Le Groupe de la Banque africaine de développement (BAD) franchit une nouvelle étape dans la modernisation du suivi de ses investissements en Afrique. Au Libéria, l’institution a officiellement lancé, le 8 juillet 2026, la plateforme RASME (Remote Appraisal, Supervision, Monitoring and Evaluation), un outil numérique destiné à renforcer la supervision, le suivi et l’évaluation des projets financés dans le pays.
Présentée à Monrovia par le responsable pays de la Banque, Rees Mwasambili, cette innovation s’inscrit dans la stratégie de transformation numérique de l’institution. Son déploiement progressif dans les pays africains traduit la volonté de la BAD d’améliorer la qualité de ses interventions, de réduire les délais de suivi et de renforcer l’efficacité des investissements de développement.
La plateforme exploite les technologies mobiles, les drones et l’imagerie satellitaire pour collecter en temps réel des données fiables sur l’exécution des projets. Géolocalisation, photographies, vidéos et cartographie permettent désormais aux équipes de disposer d’informations précises pour évaluer l’avancement des chantiers, identifier rapidement les difficultés et orienter les décisions.

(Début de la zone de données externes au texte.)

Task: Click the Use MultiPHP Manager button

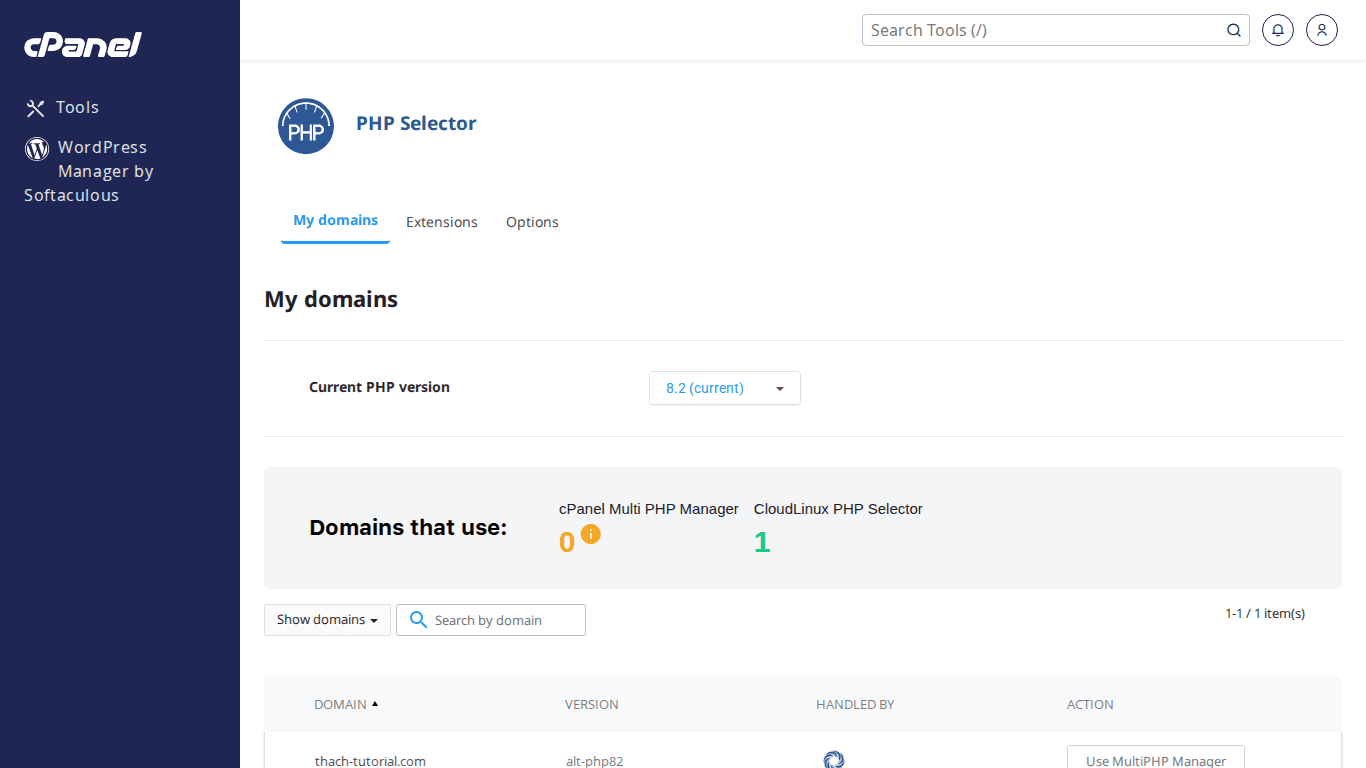Action: click(1155, 761)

Au-delà du simple suivi des projets, la BAD entend instaurer une nouvelle culture de gestion fondée sur les résultats. Les échanges organisés autour du lancement de la plateforme ont mis en évidence le potentiel des outils numériques pour améliorer la coordination entre les unités d’exécution, les administrations publiques et les experts de la Banque, tout en renforçant la transparence dans la conduite des projets.
Pour le Libéria, cette innovation intervient dans un contexte marqué par un portefeuille particulièrement important de projets financés par la Banque africaine de développement. Depuis 1964, l’institution a investi près de 1,03 milliard de dollars dans 76 projets, couvrant notamment les infrastructures de transport, l’énergie, l’agriculture, le secteur financier et les programmes multisectoriels.
Le portefeuille actif comprend actuellement 19 opérations, représentant un montant de 419,19 millions de dollars. Grâce à RASME, leur exécution pourra être suivie avec davantage de précision, permettant d’améliorer les performances des projets et de maximiser leurs retombées économiques et sociales.
À travers cette plateforme, la Banque africaine de développement confirme son ambition de faire du numérique un levier de transformation du financement du développement. En rapprochant les données du terrain des centres de décision, elle entend accélérer la réalisation des projets, renforcer leur impact sur les populations et améliorer durablement l’efficacité de l’aide au développement en Afrique.